The inhibitory effects of endostatin on the expression of VEGF-A and angiopoietin-1 and on endothelial cell-specific angiogenesis have been reported in experimental studies [9,11,26]. These data suggest that increased endostatin may lead to impaired renal repair [12,13]. On the other hand, an animal study has suggested that endostatin may have renoprotective effects in streptozotocin-induced diabetic nephropathy [14]. However, there are very few studies which have investigated the association between circulating endostatin and risk of CKD in human subjects. In the only published clinical study, Futrakul et al. [15] reported that plasma endostatin was increased in 60 Thai patients with moderately impaired kidney function (356 ± 126 pg/ml) compared to 15 normal Thai controls (122 ± 21 pg/ml; p < 0.001 for group differences). They also reported significantly decreased levels of VEGF in CKD patients compared to controls [15]. In that pilot study, information on GFR, albuminuria, and other covariables was not reported. Our study was conducted with white and black Americans, and CKD was clearly defined using eGFR and albuminuria. Moreover, multiple covariables for CKD were carefully collected and used for adjustment in the multivariable analyses. Our study not only found that plasma endostatin was significantly increased in patients with CKD, but also discovered an independent and dose-response association between plasma level of endostatin and the severity of CKD measured by eGFR and albuminuria.

Several potential limitations of our study should be noted. First, the cross-sectional nature of our study makes it difficult to draw any inferences regarding causality between plasma endostatin and risk of CKD. In addition, other angiogenesis-related factors, such as VEGF-A and angiopoietin-1 were not measured in our study. However, their association with CKD have been reported in previous studies [7,8,25]. Finally, our study has a relatively small sample size. A large prospective cohort study might provide more definite evidence for the association of plasma endostatin with CKD.

In conclusion, our study found a strong, independent, and dose-response association between the circulating level of endostatin and severity of CKD. However, its pathogenic role in the development and progression of CKD remains to be determined.
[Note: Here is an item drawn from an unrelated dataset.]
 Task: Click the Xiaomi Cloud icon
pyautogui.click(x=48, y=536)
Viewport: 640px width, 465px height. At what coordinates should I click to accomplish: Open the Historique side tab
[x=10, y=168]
Prospective cohort studies and clinical trials are warranted to further examine the causal relationship between endostatin and risk of CKD, and to develop novel interventions targeting endostatin aimed at reducing CKD risk.

The authors would like to express their appreciation to A. Brent Alper, MD; Mahfuz Rahman, MD; Grace Browne, BS; Ji Hua Xu, MD, PhD; Nishant B. Jalandhara, MD; Kanwaljit K. Chouhan, MD; Kathryn Royse, MPH; Stephanie Rogers, MPH; David Mire, MPH; and Lora R. Nolen, MPH, for their assistance in this project. This study was supported by a grant (P20-RR017659) from the National Center for Research Resources, National Institutes of Health (Bethesda, Md., USA) and partially supported by a Clinical and Translational Clinical Research Center grant from the Louisiana Board of Regents RC/EEP Fund.

We have no conflicts of interest to declare.